Stroke

Stroke Symptoms

The signs and symptoms of a stroke often occur quickly. However, they can develop over hours or even days. This sometimes happens when a transient ischemic attack (TIA) — a blockage that breaks up before it damages your brain — turns into a stroke.

The type of symptoms depends on the type of stroke and the area of the brain that is affected.

This animation discusses symptoms of stroke, also described below. Medical Animation Copyright © 2023 Nucleus Medical Media, All rights reserved.

Signs of a TIA or stroke may include:

  • Sudden confusion, trouble speaking, or trouble understanding speech
  • Sudden numbness or weakness, especially on one side of the body
  • Sudden severe headache with no known cause
  • Sudden trouble seeing from one or both eyes
  • Sudden trouble walking, dizziness, or loss of balance or coordination

The FAST test can help you remember what to do if you think someone is having a stroke.

F — Face: Ask the person to smile. Does one side of the face droop?

A — Arms: Ask the person to raise both arms. Does one arm drift downward?

S — Speech: Ask the person to repeat a simple phrase. Is their speech slurred or strange?

T — Time: If you observe any of these signs, call 9-1-1 right away. Early treatment is essential.
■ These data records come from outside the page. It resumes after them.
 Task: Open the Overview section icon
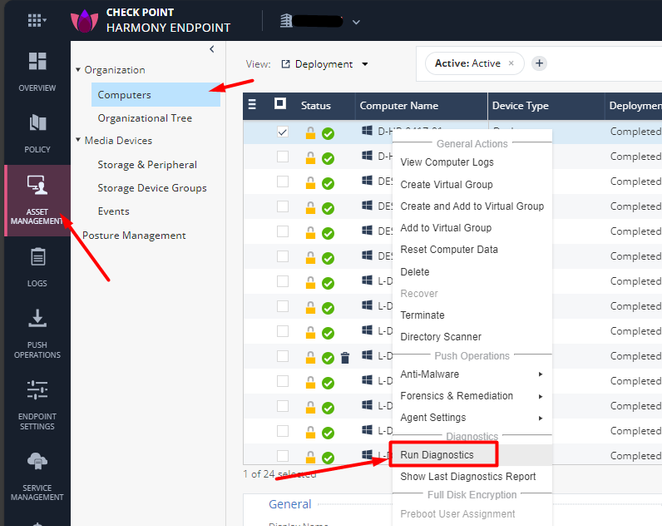[x=36, y=69]
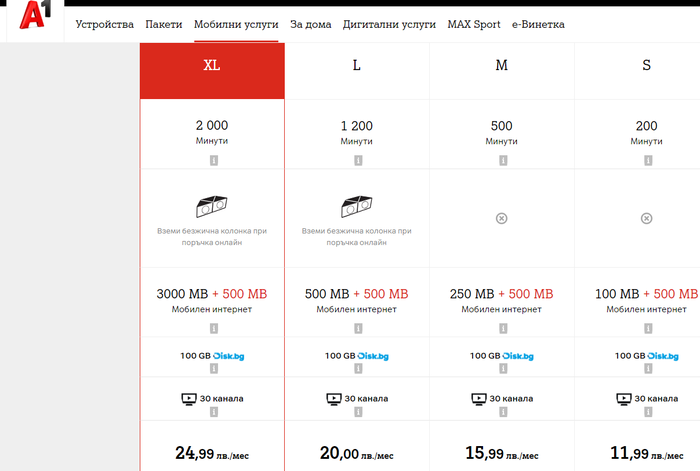This screenshot has height=471, width=700.
Task: Go to Дигитални услуги section
Action: [x=389, y=25]
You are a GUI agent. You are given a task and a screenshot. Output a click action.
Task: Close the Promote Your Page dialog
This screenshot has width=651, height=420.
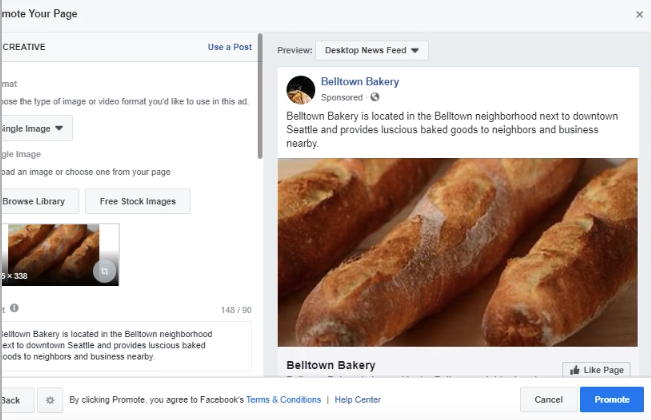click(x=639, y=14)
If you think you or someone else may be having a TIA or stroke, do not drive to the hospital or let someone else drive you. Call an ambulance so that medical personnel can begin lifesaving treatment on the way to the emergency room. During a stroke, every minute counts.

    Complications

    A stroke can cause lasting brain damage, long-term disability, or death. When you have a stroke, your doctor may rate how serious it is. A serious stroke means more brain was damaged. When there is significant damage, your doctor may call it a massive stroke. This can mean there may be severe complications.

    After a stroke, you may develop complications.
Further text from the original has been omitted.